Ein beliebtes Sprichwort behauptet: Kinder sind Gäste, die uns nach dem Weg fragen. Auf die realen Konflikte der Elternschaft bereiten solche schönen Sätze wenig vor. Was ist, wenn Kinder uns Eltern gar nicht fragen? Sollen wir mit unseren Vorstellungen hinter ihnen herlaufen wie mit einem vergessenen Pausenbrot? Und wenn wir den Weg gar nicht wissen? Das dürfte viel öfter der Fall sein, als wir es uns träumen lassen. Nach dem Studium fürchtete ich mich vor allem davor, zu schnell in eine feste Anstellung zu geraten. Ich ging nach Italien und schrieb. Angesichts der Probleme meiner Kinder, ihren Platz in der Arbeitswelt zu finden, rate ich heute eifrig zu festen Anstellungen. Aber ich habe davon im Grunde noch weniger Ahnung als meine Mutter von der Ehe.

"Fahr vorsichtig. Pass auf dich auf": selten sind das nützliche Empfehlungen

Oft raten wir zu Dingen, die unser Beratungsopfer längst weiß – dass man mit Magenschmerzen einen Arzt, mit Depressionen einen Psychotherapeuten aufsuchen sollte, dass Rauchen ungesund und ein Übermaß an Alkohol schädlich, rote Ampeln, Lehrer und Vorgesetzte zu respektieren sind. „Fahr vorsichtig! Pass auf dich auf!
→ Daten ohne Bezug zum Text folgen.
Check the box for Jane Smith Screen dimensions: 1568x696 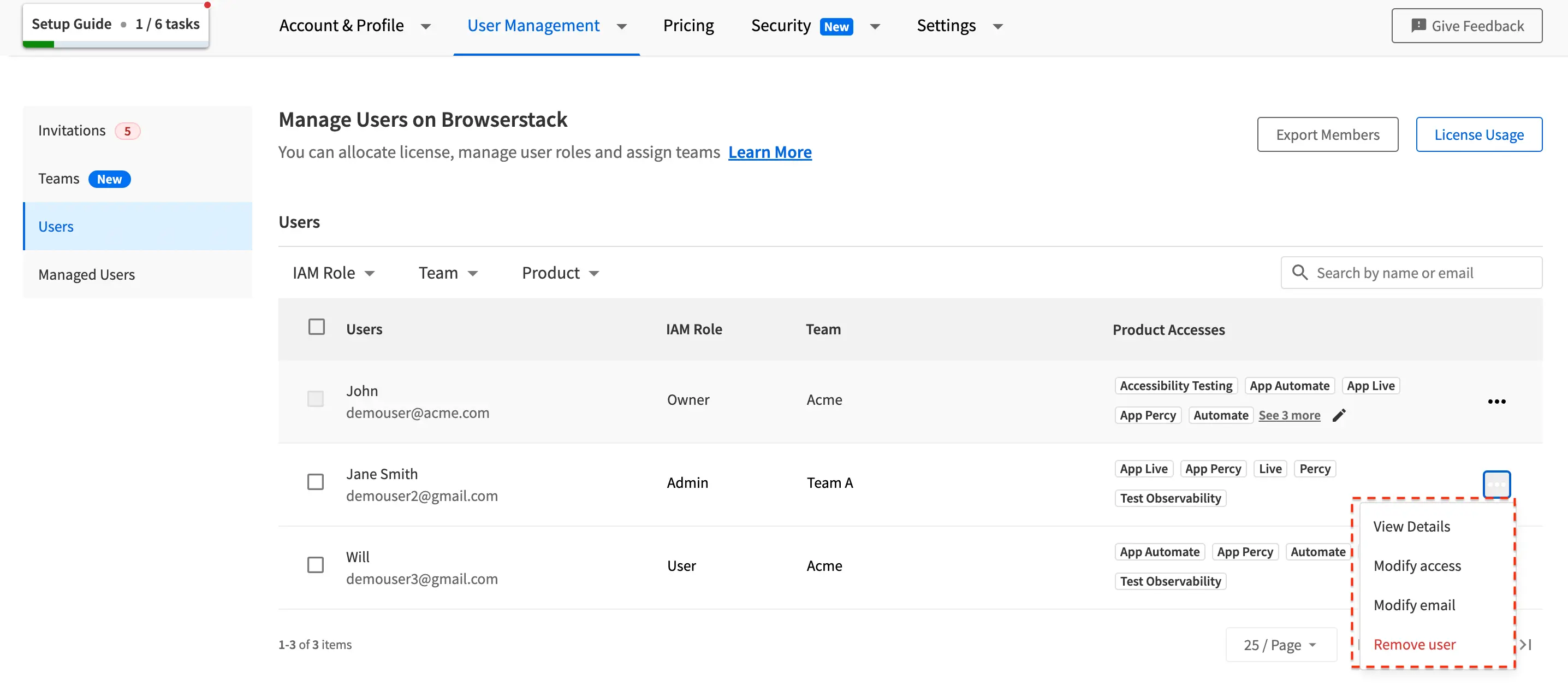click(316, 482)
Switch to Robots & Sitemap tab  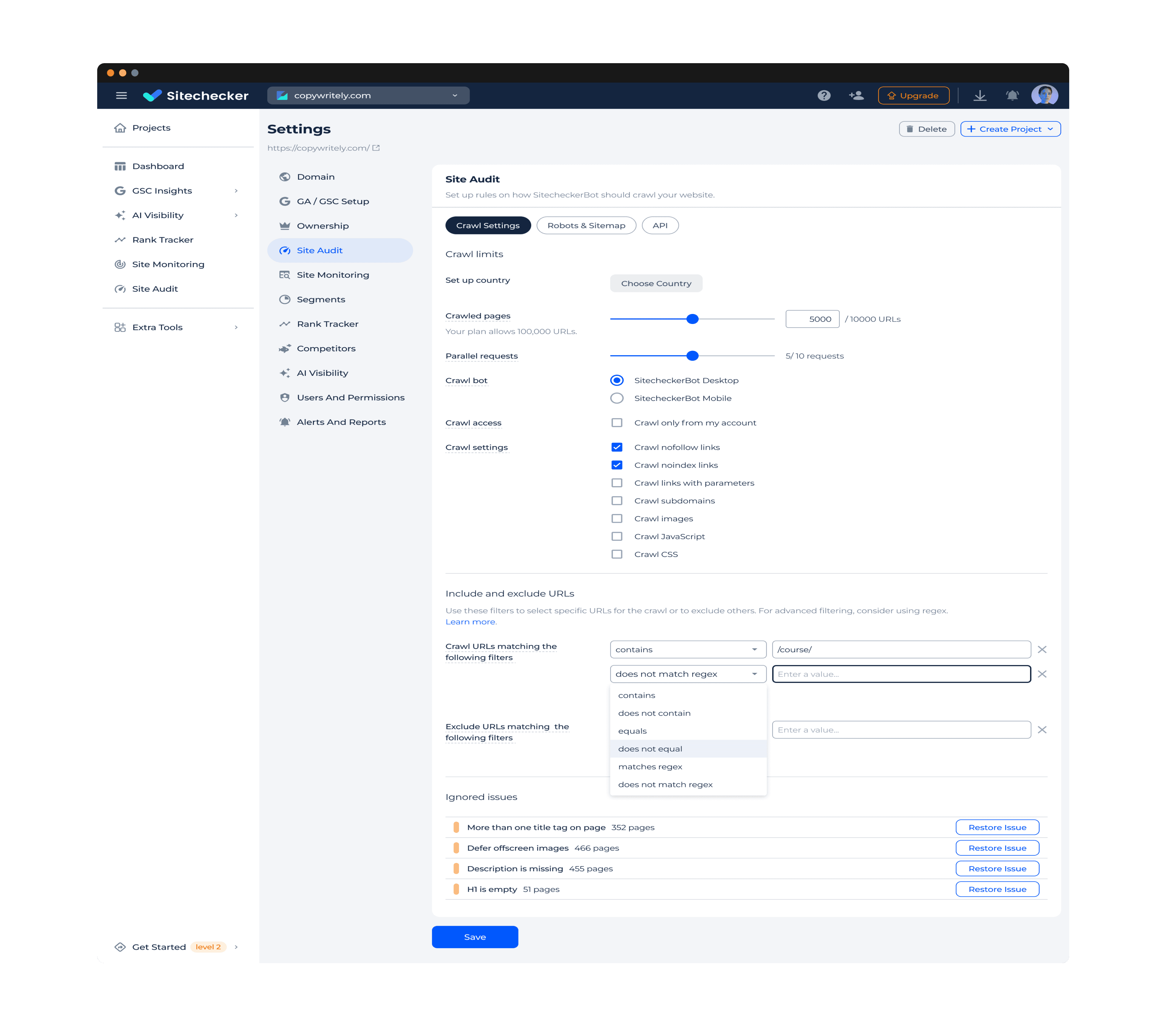coord(586,225)
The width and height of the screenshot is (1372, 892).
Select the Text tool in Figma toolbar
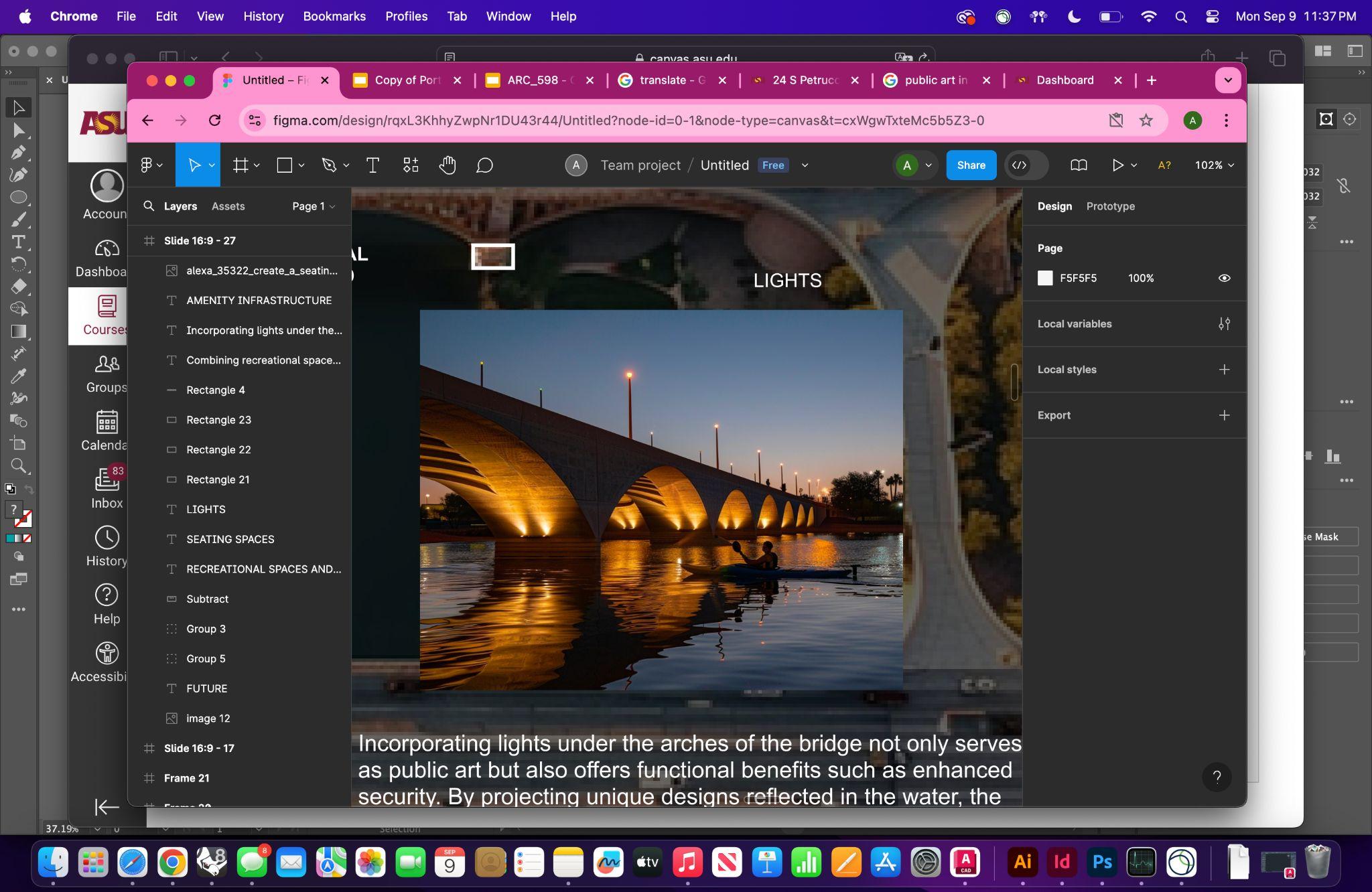click(372, 165)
Mach’s gut!“ Meist ist das weder nützlich noch gänzlich sinnlos, vor allem aber den Ermahnten längst bekannt.

Wenn uns ein Mensch wichtig ist, dann ist guter Rat nicht mehr so billig. Er kostet Einfühlung, Kreativität, Verzicht auf das aus der Hüfte geschossene Urteil. Also: besser schweigen als in die Kiste fertiger Tipps greifen. Oder warten, bis uns eine ­Geschichte einfällt.